Blue Is The Warmest Colour Review

Blue Is The Warmest Colour
Schoolgirl Adèle (Exarchopoulos) meets blue-haired artist Emma (Seydoux). The pair fall in love, move in together and all looks rosy, until...

by Ian Freer |
Published on
Release Date:

22 Nov 2013

Running Time:

180 minutes

Certificate:

18

Original Title:

Blue Is The Warmest Colour

"How do you understand that the heart is missing something?” is a question posed at the start of Abdellatif Kechiche’s Palme D’Or winner. The answer is as emotionally shattering as movies get, the ecstacy and agony of first love, real love, in all its magnificent simplicity and complexity. Also, given it’s based on Julie Maroh’s Gallic graphic novel, it has a surprise shout at being the best comic-book movie of the year.

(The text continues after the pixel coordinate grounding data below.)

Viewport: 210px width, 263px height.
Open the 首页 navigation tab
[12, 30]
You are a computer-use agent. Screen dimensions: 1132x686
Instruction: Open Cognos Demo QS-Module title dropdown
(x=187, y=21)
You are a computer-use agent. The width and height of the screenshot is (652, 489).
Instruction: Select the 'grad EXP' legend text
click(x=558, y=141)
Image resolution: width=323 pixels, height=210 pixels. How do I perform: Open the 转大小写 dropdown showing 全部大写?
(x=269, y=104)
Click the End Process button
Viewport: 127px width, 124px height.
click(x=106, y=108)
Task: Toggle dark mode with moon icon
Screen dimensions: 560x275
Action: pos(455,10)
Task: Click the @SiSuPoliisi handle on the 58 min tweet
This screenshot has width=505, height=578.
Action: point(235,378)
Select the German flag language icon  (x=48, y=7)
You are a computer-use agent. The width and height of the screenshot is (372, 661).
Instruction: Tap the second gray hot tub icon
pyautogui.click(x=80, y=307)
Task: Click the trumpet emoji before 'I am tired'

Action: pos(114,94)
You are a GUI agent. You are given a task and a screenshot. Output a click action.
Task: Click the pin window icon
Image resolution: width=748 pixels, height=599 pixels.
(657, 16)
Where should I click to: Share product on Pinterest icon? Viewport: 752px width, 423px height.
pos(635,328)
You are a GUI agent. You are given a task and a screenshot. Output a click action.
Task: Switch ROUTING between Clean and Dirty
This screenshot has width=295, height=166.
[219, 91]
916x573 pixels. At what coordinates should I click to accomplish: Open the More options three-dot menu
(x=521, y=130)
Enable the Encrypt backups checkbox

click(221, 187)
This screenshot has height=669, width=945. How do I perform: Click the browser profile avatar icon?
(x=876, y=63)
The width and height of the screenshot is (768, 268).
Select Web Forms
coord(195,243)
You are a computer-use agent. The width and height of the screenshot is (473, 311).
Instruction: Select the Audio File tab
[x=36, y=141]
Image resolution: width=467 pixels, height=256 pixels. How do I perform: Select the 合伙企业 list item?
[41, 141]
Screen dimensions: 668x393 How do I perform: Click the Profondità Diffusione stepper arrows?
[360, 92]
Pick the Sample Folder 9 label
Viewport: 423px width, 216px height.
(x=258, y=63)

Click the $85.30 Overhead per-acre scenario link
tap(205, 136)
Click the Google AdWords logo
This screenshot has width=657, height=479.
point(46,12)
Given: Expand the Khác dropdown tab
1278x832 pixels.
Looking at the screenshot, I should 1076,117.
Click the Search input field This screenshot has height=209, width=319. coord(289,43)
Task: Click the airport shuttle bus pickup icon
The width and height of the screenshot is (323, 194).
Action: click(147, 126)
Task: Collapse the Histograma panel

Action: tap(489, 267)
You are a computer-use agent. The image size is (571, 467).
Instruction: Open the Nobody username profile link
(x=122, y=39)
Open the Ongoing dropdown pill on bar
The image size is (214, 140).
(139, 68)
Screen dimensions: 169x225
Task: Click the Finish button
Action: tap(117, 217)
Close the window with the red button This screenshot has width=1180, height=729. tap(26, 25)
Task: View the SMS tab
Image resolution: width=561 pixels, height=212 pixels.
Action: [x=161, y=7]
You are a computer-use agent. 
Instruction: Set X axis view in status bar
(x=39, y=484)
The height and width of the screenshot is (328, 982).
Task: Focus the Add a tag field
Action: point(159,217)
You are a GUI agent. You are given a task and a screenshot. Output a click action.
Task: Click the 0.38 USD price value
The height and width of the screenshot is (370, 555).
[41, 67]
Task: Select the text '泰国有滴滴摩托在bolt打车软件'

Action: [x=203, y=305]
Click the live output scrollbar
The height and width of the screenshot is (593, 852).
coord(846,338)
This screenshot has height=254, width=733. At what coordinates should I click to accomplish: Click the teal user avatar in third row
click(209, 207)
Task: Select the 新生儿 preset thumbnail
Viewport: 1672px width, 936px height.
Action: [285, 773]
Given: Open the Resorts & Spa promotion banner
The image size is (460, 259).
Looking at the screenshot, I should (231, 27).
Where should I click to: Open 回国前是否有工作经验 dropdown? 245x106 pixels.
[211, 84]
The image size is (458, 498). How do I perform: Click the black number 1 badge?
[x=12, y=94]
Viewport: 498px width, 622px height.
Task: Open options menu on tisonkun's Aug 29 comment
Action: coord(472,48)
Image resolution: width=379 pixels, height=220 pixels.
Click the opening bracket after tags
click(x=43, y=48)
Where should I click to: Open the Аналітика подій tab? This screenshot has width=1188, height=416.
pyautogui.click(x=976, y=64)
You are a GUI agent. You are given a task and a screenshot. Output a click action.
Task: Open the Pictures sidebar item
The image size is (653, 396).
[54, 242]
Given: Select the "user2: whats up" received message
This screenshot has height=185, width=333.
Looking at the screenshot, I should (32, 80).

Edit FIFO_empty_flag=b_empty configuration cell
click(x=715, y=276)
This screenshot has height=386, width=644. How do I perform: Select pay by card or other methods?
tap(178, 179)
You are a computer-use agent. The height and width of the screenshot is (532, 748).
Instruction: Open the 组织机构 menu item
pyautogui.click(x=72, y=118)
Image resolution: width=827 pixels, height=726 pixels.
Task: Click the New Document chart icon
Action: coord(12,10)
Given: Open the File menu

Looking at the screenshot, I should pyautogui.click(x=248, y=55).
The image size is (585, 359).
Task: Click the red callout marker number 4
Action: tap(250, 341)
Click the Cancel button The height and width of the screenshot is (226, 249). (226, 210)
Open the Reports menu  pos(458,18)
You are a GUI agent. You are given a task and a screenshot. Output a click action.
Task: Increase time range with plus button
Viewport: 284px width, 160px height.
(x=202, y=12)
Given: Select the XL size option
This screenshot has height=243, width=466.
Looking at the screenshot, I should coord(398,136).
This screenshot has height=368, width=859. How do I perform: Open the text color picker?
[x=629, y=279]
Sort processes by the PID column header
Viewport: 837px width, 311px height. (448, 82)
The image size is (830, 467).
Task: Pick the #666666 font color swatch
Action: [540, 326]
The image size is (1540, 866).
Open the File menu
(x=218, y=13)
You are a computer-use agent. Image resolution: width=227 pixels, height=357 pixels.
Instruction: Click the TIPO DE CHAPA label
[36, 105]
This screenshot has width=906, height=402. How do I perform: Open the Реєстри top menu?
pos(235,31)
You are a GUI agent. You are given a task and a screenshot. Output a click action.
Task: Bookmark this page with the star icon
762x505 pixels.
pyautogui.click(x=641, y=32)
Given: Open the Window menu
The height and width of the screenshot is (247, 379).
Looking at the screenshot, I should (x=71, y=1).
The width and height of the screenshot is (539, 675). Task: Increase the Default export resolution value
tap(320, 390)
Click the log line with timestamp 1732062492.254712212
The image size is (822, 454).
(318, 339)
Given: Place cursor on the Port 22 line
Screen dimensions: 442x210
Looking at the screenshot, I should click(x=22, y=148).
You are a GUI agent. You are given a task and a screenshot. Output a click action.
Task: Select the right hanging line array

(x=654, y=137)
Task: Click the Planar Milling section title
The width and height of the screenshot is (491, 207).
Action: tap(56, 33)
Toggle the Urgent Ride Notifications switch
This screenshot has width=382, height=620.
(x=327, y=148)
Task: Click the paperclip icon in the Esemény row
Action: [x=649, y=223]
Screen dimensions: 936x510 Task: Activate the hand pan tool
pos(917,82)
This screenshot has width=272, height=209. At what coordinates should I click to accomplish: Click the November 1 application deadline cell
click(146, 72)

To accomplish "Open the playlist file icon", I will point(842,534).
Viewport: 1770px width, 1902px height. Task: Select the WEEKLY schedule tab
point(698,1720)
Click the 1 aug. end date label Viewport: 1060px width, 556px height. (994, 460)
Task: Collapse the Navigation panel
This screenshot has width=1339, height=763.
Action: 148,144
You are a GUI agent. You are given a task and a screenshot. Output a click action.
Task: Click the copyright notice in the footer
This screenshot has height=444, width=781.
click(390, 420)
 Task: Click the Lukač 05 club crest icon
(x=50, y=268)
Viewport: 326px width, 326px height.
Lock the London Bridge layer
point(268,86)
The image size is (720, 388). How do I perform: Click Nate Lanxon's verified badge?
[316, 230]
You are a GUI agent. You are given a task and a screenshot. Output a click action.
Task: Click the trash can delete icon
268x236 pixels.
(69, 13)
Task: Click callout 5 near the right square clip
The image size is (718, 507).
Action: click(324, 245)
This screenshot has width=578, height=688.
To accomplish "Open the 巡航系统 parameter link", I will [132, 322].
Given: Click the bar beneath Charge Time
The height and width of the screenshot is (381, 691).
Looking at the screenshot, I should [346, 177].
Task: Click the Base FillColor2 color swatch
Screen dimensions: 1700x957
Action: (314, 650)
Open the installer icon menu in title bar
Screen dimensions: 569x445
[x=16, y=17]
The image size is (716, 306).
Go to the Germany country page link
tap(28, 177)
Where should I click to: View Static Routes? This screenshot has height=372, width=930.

The French title is La Vie d’Adele — Chapitres 1 & 2, and Kechiche delivers one of cinema’s most realistic coming-of-age stories. The first chapter details Lille schoolgirl Adèle’s (Adèle Exarchopoulos) journey from English lessons, family spaghetti dinners and fumbled sexual experiences to getting together with blue-haired, happily out bohemian Emma (Léa Seydoux). Perfectly capturing the rush of falling for someone, it culminates in the (now notorious) lengthy graphic bedroom scene that melts the barriers between love and sex. It is untethered, unembarrassed and joyful.

It’s not just the sex scenes that feel extended. Kechiche lets every scene play well beyond ‘normal’ length, giving his characters room to live and breathe. If chapter one is about what brings the couple together, chapter two is what pulls them apart. Interestingly it is not sexual politics that breaks them up but different divisions (illustrated

in contrasting family dinners), and the film becomes a heartrending look at the struggle to overcome differences and the need to find meaning outside a relationship.

Seydoux — you’ll remember her from the beginning of Inglourious Basterds — is terrific, daring, free-spirited and open, but this is Exarchopoulos’ movie. She gives a tour de force performance without it ever feeling like it is a tour de force performance, believably and movingly etching a journey into maturity. Around the two-hour mark, the pair separate and Adèle, now a classroom assistant, battling to teach her kindergarten kids while her post-Emma world is collapsing around her is the most heroic act in a 2013 film. How this all resolves itself will leave you in bits.

Anchored by two of the most natural, committed performances you'’ll ever see, Blue Is The Warmest Colour is the most moving love story of the year.